The Log Flume may have been one of the most complex of the construction projects from the initial build-out of the park in 1974. Like the rest of the park, great care was taken to preserve as many trees as possible during construction, maintaining the idea of the Enchanted Forest where attractions were well hidden by the trees. Since the peninsula where the Log Flume was located was not slated for additional development in the first phase of construction, clearing just enough land for the ride itself and the construction vehicles required careful planning and coordination. The peninsula and the surrounding land was quite swampy which added an additional challenge to the project.

The first phase of the project involved pouring the concrete footers for the steel supports. Once the concrete cured, the steel columns were placed along the ride path.  
  With the supports in place, the steel spine of the trough was placed section by section.  The spine of the Arrow Dynamics designed trough was designed very much like the steel roller coasters built by the company (like the neighboring Runaway Mine Train) with a central steel tube with welded brackets for the steel supports.
The trough supports were assembled on site with the trough frames being attached to the spine on the ground prior to the track sections being lifted into place.
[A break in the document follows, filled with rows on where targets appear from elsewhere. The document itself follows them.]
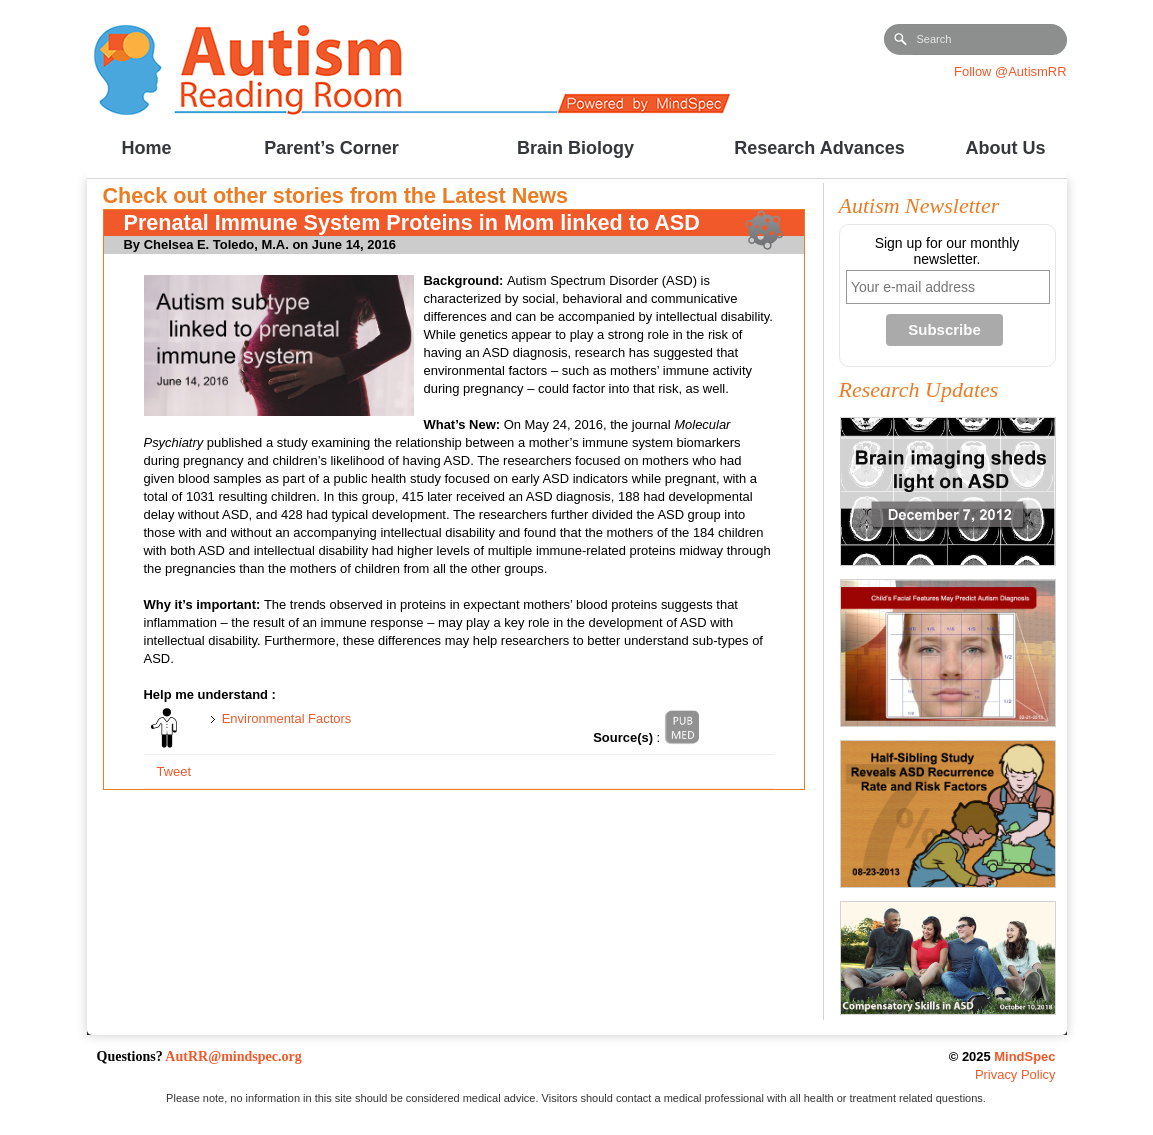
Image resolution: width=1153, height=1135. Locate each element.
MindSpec (1024, 1056)
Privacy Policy (1015, 1074)
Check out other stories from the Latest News (336, 195)
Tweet (173, 771)
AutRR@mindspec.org (233, 1056)
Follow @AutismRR (1010, 71)
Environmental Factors (287, 718)
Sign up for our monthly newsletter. (947, 251)
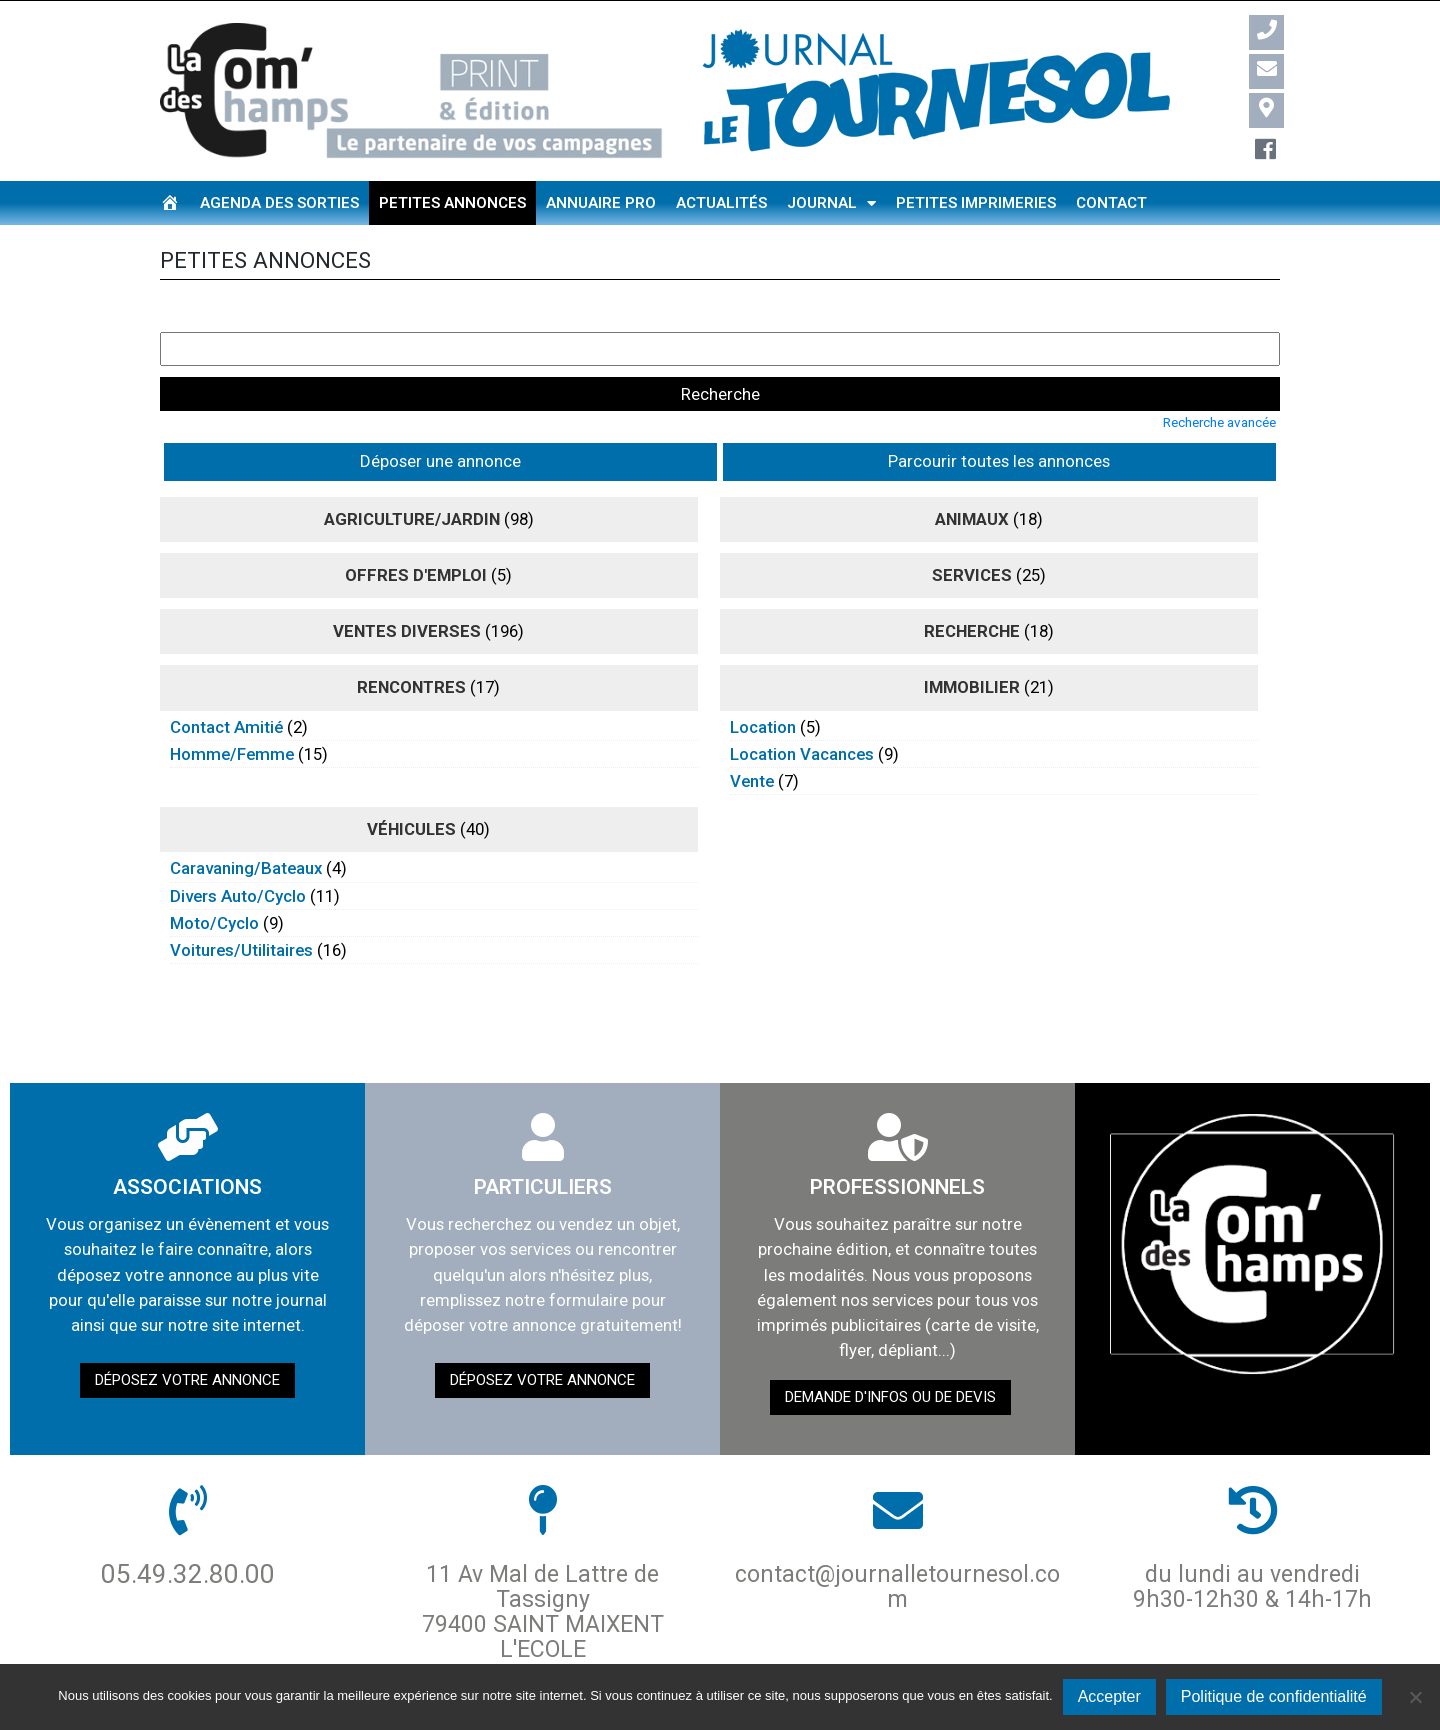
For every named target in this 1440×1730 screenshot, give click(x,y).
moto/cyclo (214, 876)
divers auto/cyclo (238, 849)
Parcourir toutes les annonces (471, 415)
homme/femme (232, 707)
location (763, 680)
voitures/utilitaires (241, 903)
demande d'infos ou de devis (890, 1351)
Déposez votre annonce (187, 1334)
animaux (972, 472)
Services (972, 528)
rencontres (411, 641)
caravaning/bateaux (246, 822)
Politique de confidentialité (1274, 1696)
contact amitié (226, 680)
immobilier (972, 641)
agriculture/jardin (412, 472)
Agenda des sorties (279, 203)
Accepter (1109, 1696)
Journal (831, 203)
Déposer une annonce (252, 415)
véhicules (411, 783)
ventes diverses (407, 585)
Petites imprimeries (976, 203)
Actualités (721, 203)
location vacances (802, 707)
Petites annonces (452, 203)
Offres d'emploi (416, 528)
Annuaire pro (601, 203)
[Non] (1415, 1697)
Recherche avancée (1219, 375)
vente (752, 734)
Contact (1111, 203)
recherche (972, 585)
While all the work was happening on the raised track sections, other construction teams were hard at work on the ground level sections of the trough where the final splash-down took place.  Work also progresed on the concrete retention basin and station structures. The lower walls of the station were poured concrete and required construction of plywood forms and steel rebar frames.
  The base of the station required a foundation which would support the encircling trough as well as the loading turntable.
Once the foundation was set, it was backfilled with sand as the concrete walls were poured layer by layer to the finished height. A concrete floor was poured and additional concrete columns were added to support the turntable and trough. The area below the turntable was designed to serve as sort of a basement for maintenance of the motor that drives the rotation.  
Once the concrete lower portions of the station were completed, the carpenters came in and began construction of the wooden structure. The eight corner columns around the edge of the octagonal building along with the round central column went up first, then scaffolding was erected to complete the outside framework and begin construction of the roof structure.

The roof was made of piece built trusses to provide the strength to stand up to heavy winter snow while creating an open and airy station for the hot summer days. Below, the steel framework for the turntable took shape. This would be clad with marine plywood to form the circular platform.  
As opening day drew ever closer, the station began to take its final shape. The tradesmen were working long hours to get things finished for the July 1st opening date, with teams simultaneously building the station, track structure and the masonry. The tower and waterwheel were built at the same time as the rest of the station, creating the entrance and exit stairways from the queue. The final touch of the carpenters' work was adding the wooden shingles on the roof and covering the walls of the tower and pump buildings.

The mechanical parts of the ride like the pumps and plumbing along with the lift belts were installed towards the end of the process. One of the last parts to be installed was the ride's access stairways, catwalks and railings along the length of the ride track.
With all the concrete retention basins in place, the decorative stacked stone for the walls and columns was placed by the masons, giving the ride a more rustic look and creating visual interest for what could have been a simple concrete pool.